Ty didn’t wait for his own door to close. The engine roared to life, and we shot forward, tires screaming against the slick pavement. Through the rain-streaked window, one of the men lunged, caught the edge of the truck bed, and held on.
“Ty—”
He didn’t answer. The truck whipped in a brutal arc, the world blurring sideways. The man lost his grip, skidding across the asphalt as Ty slammed his foot to the floor. My head snapped back against the seat.
“Down!” he shouted.
I obeyed on instinct, ducking just as something cracked against the rear window—a deafening pop, followed by the sharp splinter of glass. Not a rock. A bullet.
Ty swore, jerking the wheel hard. The truck fishtailed, tires sliding for half a breath before gripping again. Another shot rang out, punching a hole through the corner of the tailgate. He cut the headlights, zigzagging through the parking lot, using the shadows for cover. My brain registered every motion—acceleration, angle, trajectory—an unwanted equation of survival.

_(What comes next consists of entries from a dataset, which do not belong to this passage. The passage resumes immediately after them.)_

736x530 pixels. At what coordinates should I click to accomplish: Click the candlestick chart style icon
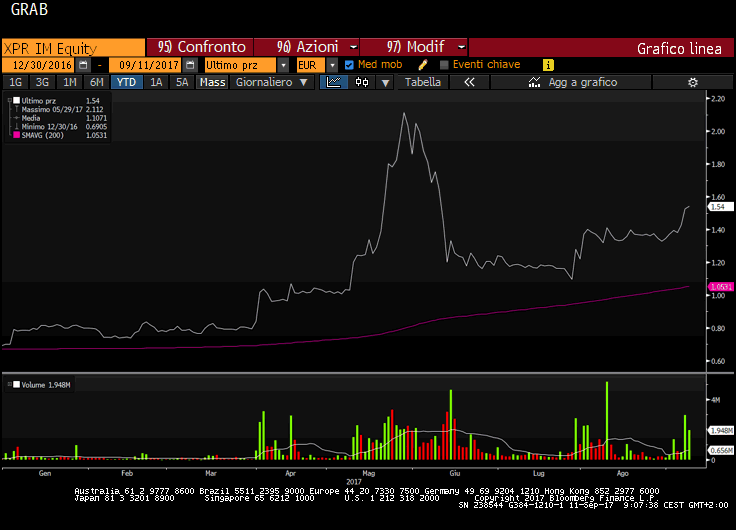coord(362,83)
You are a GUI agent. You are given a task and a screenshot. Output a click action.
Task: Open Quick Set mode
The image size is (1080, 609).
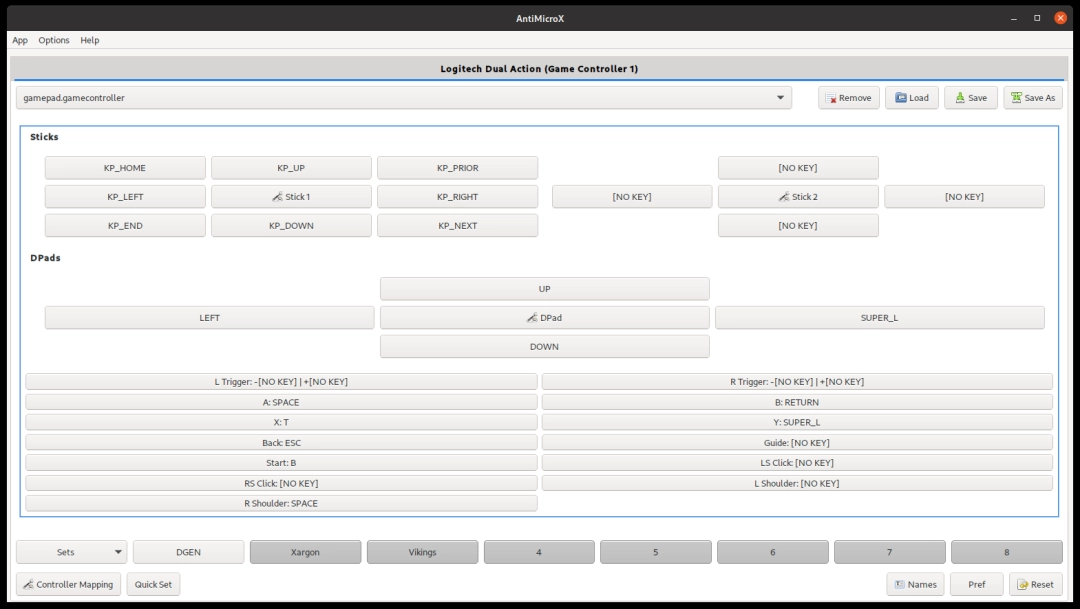[x=153, y=584]
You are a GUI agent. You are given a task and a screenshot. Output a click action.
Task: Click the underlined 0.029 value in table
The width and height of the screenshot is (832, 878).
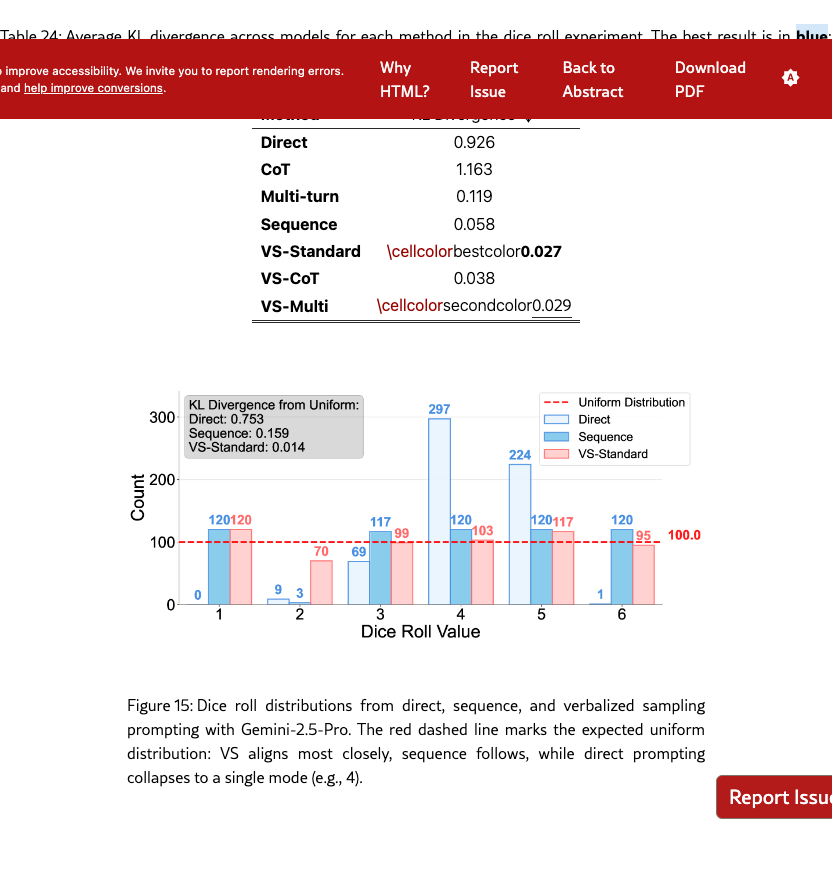552,305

The truck burst from the lot, fishtailing again as Ty floored it onto the main road. The turn was so tight the tires screamed again, traction fighting to hold. We teetered for a terrifying heartbeat on two wheels before gravity relented and slammed us upright.

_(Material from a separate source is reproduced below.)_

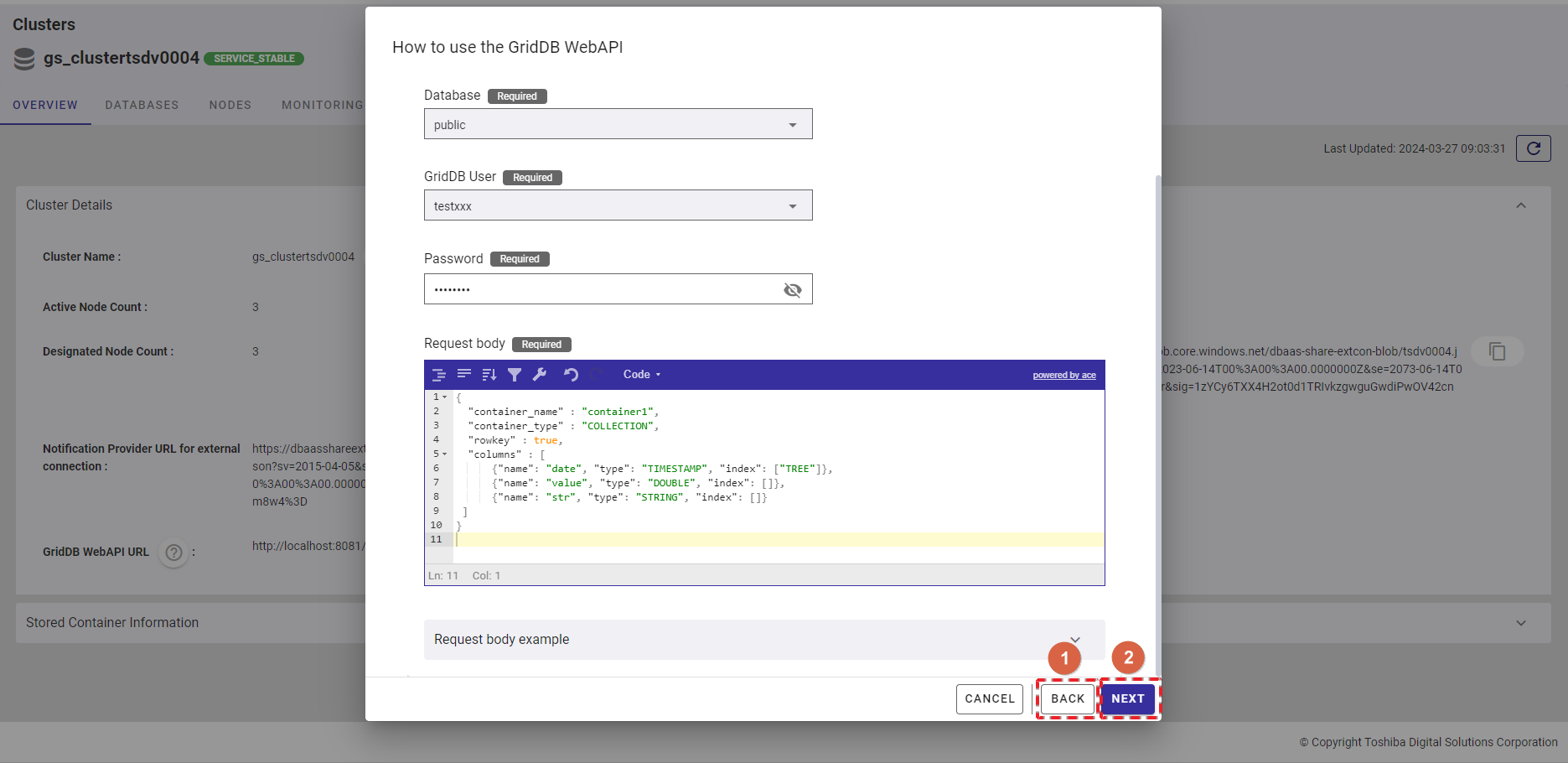Screen dimensions: 1568x763
Task: Open the Database dropdown showing public
Action: click(618, 125)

I clung to the dash, pulse jackhammering. Behind us, the Vertex building receded into the rain—flashing lights, figures spilling out, chaos swallowing the night. The only sounds left were the truck engine and my own ragged breathing.
Ty’s jaw was clenched, eyes fixed on the road. Water dripped from his hair, darkening his collar. Every line of him was focus and control and contained fury.
I wanted to say something—ask if we were safe, thank him, anything—but my throat refused to cooperate. Words seemed too fragile for the violence we’d just escaped.